Data entries
※ ※ ※
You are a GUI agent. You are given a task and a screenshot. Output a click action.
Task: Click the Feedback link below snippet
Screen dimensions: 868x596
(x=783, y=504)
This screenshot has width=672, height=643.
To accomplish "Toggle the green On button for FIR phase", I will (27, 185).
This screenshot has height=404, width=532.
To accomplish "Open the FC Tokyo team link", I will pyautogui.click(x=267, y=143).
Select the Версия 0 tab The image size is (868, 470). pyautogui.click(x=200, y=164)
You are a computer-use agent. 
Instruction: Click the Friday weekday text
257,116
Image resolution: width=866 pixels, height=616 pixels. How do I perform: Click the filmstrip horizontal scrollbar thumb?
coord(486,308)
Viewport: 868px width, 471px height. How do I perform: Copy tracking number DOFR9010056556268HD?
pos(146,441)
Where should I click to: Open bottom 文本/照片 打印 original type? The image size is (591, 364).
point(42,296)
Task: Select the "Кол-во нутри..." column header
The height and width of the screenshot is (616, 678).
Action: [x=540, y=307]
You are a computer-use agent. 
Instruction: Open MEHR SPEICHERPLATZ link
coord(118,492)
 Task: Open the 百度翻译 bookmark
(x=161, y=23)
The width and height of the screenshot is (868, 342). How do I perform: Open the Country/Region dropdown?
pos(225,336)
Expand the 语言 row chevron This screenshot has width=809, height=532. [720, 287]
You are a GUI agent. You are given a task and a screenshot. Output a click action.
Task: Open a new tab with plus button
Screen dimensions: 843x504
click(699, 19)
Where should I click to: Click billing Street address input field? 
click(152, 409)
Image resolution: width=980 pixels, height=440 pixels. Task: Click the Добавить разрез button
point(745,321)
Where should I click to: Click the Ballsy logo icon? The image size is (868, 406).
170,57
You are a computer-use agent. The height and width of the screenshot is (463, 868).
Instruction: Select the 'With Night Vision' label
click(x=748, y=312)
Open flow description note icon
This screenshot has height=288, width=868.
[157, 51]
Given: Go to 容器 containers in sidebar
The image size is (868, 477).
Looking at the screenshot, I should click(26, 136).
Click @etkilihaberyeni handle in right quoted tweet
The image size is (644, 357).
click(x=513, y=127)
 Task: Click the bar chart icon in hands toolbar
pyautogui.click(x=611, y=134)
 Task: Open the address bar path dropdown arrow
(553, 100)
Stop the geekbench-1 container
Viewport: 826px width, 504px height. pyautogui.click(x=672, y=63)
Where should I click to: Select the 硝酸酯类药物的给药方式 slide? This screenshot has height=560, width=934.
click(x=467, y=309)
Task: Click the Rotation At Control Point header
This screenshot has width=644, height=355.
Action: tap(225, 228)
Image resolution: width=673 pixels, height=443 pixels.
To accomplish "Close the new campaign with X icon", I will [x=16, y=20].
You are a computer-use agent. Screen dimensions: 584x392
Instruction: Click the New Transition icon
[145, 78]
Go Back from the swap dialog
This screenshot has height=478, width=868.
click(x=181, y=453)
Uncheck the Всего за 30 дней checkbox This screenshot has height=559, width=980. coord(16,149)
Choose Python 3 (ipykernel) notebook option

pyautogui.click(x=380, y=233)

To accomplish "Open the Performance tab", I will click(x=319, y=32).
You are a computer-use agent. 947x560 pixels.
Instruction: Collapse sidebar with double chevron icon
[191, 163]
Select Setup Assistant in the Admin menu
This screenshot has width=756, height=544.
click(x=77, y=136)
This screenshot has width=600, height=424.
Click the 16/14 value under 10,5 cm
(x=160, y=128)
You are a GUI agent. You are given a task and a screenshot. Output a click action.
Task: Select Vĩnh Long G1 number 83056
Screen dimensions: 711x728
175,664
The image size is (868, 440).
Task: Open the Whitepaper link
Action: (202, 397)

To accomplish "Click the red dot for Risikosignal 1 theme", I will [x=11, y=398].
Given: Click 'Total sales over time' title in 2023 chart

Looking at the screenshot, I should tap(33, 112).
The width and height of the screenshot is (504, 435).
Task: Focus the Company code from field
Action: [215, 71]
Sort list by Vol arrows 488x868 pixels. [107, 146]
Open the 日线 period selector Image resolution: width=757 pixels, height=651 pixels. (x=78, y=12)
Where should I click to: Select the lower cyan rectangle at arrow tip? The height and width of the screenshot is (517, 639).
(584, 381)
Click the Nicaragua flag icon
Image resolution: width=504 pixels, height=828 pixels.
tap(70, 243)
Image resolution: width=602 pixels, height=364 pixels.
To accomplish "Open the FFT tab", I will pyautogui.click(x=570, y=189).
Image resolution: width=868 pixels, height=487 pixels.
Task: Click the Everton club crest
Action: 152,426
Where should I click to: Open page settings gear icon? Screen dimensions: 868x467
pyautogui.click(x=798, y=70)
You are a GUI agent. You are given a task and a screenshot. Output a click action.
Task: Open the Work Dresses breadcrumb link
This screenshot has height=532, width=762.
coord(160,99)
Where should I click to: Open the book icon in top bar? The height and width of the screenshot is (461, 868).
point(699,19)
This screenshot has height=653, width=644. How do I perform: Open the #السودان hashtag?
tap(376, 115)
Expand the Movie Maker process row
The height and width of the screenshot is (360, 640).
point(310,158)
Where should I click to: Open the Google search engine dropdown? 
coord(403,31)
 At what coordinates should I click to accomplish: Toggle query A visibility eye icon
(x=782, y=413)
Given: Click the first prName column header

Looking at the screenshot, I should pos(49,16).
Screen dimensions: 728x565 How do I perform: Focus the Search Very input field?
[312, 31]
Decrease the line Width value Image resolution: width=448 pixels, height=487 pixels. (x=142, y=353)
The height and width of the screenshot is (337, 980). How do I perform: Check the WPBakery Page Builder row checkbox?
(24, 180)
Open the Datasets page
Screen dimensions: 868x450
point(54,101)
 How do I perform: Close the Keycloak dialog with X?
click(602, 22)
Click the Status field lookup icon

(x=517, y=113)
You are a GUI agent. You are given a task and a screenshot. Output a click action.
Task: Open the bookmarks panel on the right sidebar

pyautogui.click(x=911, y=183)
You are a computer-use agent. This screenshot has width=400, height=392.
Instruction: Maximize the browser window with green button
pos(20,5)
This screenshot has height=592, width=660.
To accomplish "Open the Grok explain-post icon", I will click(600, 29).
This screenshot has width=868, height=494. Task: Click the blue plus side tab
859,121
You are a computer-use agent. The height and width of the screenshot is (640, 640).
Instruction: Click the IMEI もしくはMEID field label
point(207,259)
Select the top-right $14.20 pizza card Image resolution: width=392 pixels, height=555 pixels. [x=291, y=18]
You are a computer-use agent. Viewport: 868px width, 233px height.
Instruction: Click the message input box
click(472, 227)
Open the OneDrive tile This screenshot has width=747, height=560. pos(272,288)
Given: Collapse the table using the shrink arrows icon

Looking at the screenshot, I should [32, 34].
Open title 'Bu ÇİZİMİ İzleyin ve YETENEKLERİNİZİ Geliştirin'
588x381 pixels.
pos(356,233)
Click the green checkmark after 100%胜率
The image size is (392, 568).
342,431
※ ※ ※
→ **TASK TO COMPLETE**
Send back an exact copy of only the lines from the line with "The image size is (868, 477)." up to and including the line with "Task: Select Vĩnh Long G1 number 83056" in the data above.

→ **ANSWER SPACE**
The image size is (868, 477).
Looking at the screenshot, I should click(26, 136).
Click @etkilihaberyeni handle in right quoted tweet
The image size is (644, 357).
click(x=513, y=127)
 Task: Click the bar chart icon in hands toolbar
pyautogui.click(x=611, y=134)
 Task: Open the address bar path dropdown arrow
(553, 100)
Stop the geekbench-1 container
Viewport: 826px width, 504px height. pyautogui.click(x=672, y=63)
Where should I click to: Select the 硝酸酯类药物的给药方式 slide? This screenshot has height=560, width=934.
click(x=467, y=309)
Task: Click the Rotation At Control Point header
This screenshot has width=644, height=355.
Action: tap(225, 228)
Image resolution: width=673 pixels, height=443 pixels.
To accomplish "Close the new campaign with X icon", I will [x=16, y=20].
You are a computer-use agent. Screen dimensions: 584x392
Instruction: Click the New Transition icon
[145, 78]
Go Back from the swap dialog
This screenshot has height=478, width=868.
click(x=181, y=453)
Uncheck the Всего за 30 дней checkbox This screenshot has height=559, width=980. coord(16,149)
Choose Python 3 (ipykernel) notebook option

pyautogui.click(x=380, y=233)

To accomplish "Open the Performance tab", I will click(x=319, y=32).
You are a computer-use agent. 947x560 pixels.
Instruction: Collapse sidebar with double chevron icon
[191, 163]
Select Setup Assistant in the Admin menu
This screenshot has width=756, height=544.
click(x=77, y=136)
This screenshot has width=600, height=424.
Click the 16/14 value under 10,5 cm
(x=160, y=128)
You are a GUI agent. You are given a task and a screenshot. Output a click action.
Task: Select Vĩnh Long G1 number 83056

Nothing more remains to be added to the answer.